Manon Bril le rappelle, ses vidéos n’ont pas pour vocation de se suffire à elles-mêmes et de se substituer au cours dispensés à l’école. Il faut plutôt les voir comme un élément complémentaire. « Mes vidéos et l’enseignement sont deux choses complètement différentes. Mon but c’est d’intéresser, pas de faire apprendre des choses. Le rythme est trop rapide, et c’est trop dense pour ça. À la fin on garde une idée générale de la vidéo mais certainement pas tous les détails. Si je voulais que ce soit le cas il faudrait s’y prendre autrement », rappelle la YouTubeuse. Elle admet que la vulgarisation a forcément des limites, quel que soit son support, car le contenu sera toujours plus court et simplifié qu’une recherche scientifique. Mais « l’objectif n’est pas le même, c’est ce qu’il ne faut pas perdre de vue », souligne-t-elle.

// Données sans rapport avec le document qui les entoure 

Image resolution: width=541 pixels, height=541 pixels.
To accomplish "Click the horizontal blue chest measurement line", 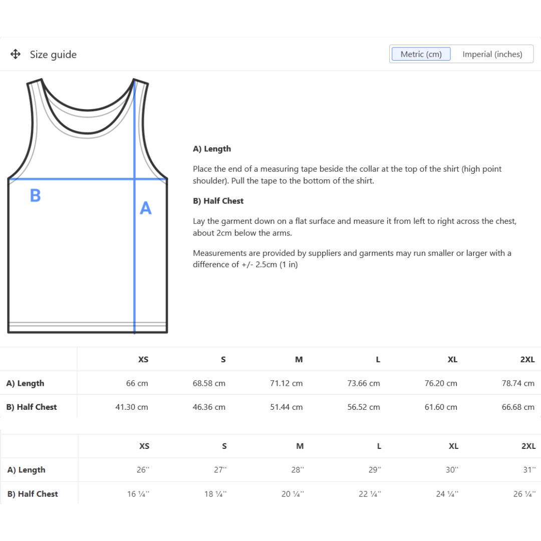I will click(75, 179).
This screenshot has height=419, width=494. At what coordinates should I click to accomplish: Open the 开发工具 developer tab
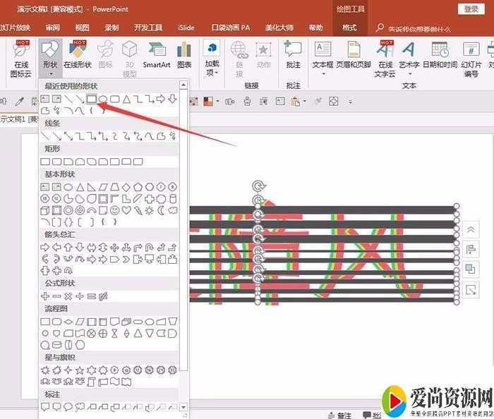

Mes vidéos et l’enseignement sont deux choses complètement différentes
Ainsi, les vidéos de vulgarisation ne remplaceront (probablement) jamais le programme de l’éducation nationale. Mais leur intérêt est indéniable puisqu’elles constituent un point d’entrée facilement accessible vers des disciplines parfois complexes à appréhender.
L’humour, notamment, joue un rôle crucial dans cette démocratisation du savoir pour rendre une discipline plus attractive et punchy. « Ce n’est pas obligatoire mais ça peut être un outil précieux. Si tu fais une blague à propos du contenu, les gens vont avoir besoin de se souvenir du contenu pour retrouver la blague et cela aide à retenir. Et je fais aussi des blagues qui n’ont rien à voir car elles permettent des respirations dans le rythme de mes vidéos qui va très vite », explique Manon Bril.
YouTube est donc un média numérique idéal pour la démocratisation des savoirs du fait de son immense visibilité et surtout, de son public très large. Évidemment, il faut se méfier du premier quidam qui prétendra vous apprendre des choses. Sans citer de nom, Manon Bril affirme qu’aujourd’hui, la situation de la culture sur YouTube n’est pas toute rose : « N’importe qui s’improvise vulgarisateur, pour le meilleur et pour le pire. Je précise : ce n’est certainement pas tes diplômes qui font de toi un bon vulgarisateur — presque au contraire — et tu peux faire un boulot très sérieux même si tu n’es pas spécialiste à la base. Mais le problème c’est que certains s’en contre-fichent de dire des conneries et ont parfois une très grosse audience. Ça fait des ravages ! ».
Et la vulgarisation scientifique sur YouTube ne se limite pas à l’histoire. En traînant quelques minutes sur la plateforme, on peut découvrir une multitude de créateurs de contenu capable d’expliquer de manière concise et claire les notions les plus complexes des mathématiques, de la biologie ou encore de la physique.
Si ses vidéos sur YouTube sont loin d’être l’activité principale de Manon Bril, la doctorante explique que celles-ci lui ont permis d’être approchée par des musées pour collaborer avec eux. Récemment, elle a également participé au forum Nouvelles initiatives en médiation scientifique (Nims), organisé par le Centre national de la recherche scientifique (CNRS), à Bordeaux, le 31 mai. Le but de l’événement était d’échanger autour des nouveaux modes de narration et des pratiques innovantes autour de la médiation scientifique. Un sujet que Manon connaît particulièrement bien.